→ 引用文
————————
Niylah

愛の部屋、裸の2日間/朝までの二夜のNiylahのレビュー・感想・評価

4.3
『2 Nights till Morning/朝までの二夜』
あらすじ読んで絶対好みの映画だなと思ったら、その通りだった!リトアニアを舞台にフランス語/英語/フィンランド語の飛び交う大人の恋愛映画。フランス人建築家のキャロリーヌ、フィンランド人DJのヤッコ。異国の地での偶然の出会い。共に過ごす二夜。映画『ポルト』に似ている。悪意すら感じる官能映画のようなジャケ写と邦題だけどそういうシーンはほぼ無し。二人の男女の揺れ動く心理描写、アンニュイな雰囲気。
————————
→ 提供データ
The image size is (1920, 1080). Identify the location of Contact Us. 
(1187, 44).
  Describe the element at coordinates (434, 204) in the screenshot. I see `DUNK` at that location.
————————
映画『朝までの二夜』のレビューを、最後の文に続けて書き上げてください。 一覧は、映画『朝までの二夜』のレビューとは別個の資料です。

カタコトでしか言葉が伝わらない(フリでも)微妙な距離感での出会い、お互いに母国語ではない言葉で会話するもどかしさ。その煩雑さもこれから始まる恋の為の戯れのよう。主演二人がキラッキラの美男美女じゃなくてちょっと疲れきってるかんじがまたなんともいえずリアルで。仕事終わりの夜、色気のないパンツスーツに崩れたメイクのままホテルのバーで一杯飲みたい気持ち。部屋で1人で飲むのではなく、くだらない会話をBGMに喧騒の中に身をおきたい気持ち。そして長年付き合っている馴れ合った同性の恋人がいて、でも、バーで声をかけてきた男性の部屋に何も考えずにふらっとついて行きたい気持ち。求めてるのは愛情でも刺激でもない、ただ今この疲れきった体と空虚な気持ちを一瞬でも満たしてくれる相手が欲しいだけ。そんな厄介な気持ち、なんだかわかってしまうんだなぁ。翌朝目が覚めた時の気まずい気持ち。わざと装う素っ気ない態度。ちょっと飲み過ぎただけと相手にも自分自身にも言い聞かせる。そしてそういう時に限って、そういう相手に限って、気持ちが揺れ動いてしまう。世界中どこでも繰り広げられているありきたりな情事のはずなのに。

10代の頃に思い描いた将来の自分はどこ?それなりに仕事もこなし趣味に費やせるお金もある、恋人/配偶者もいるし何不自由なく暮らしてる、決して不幸ではない今現在。でもどこか満たされない。ふと違う選択をした自分を想像してみる。

「"運命の人'って概念は自分を安心させるための道具よ」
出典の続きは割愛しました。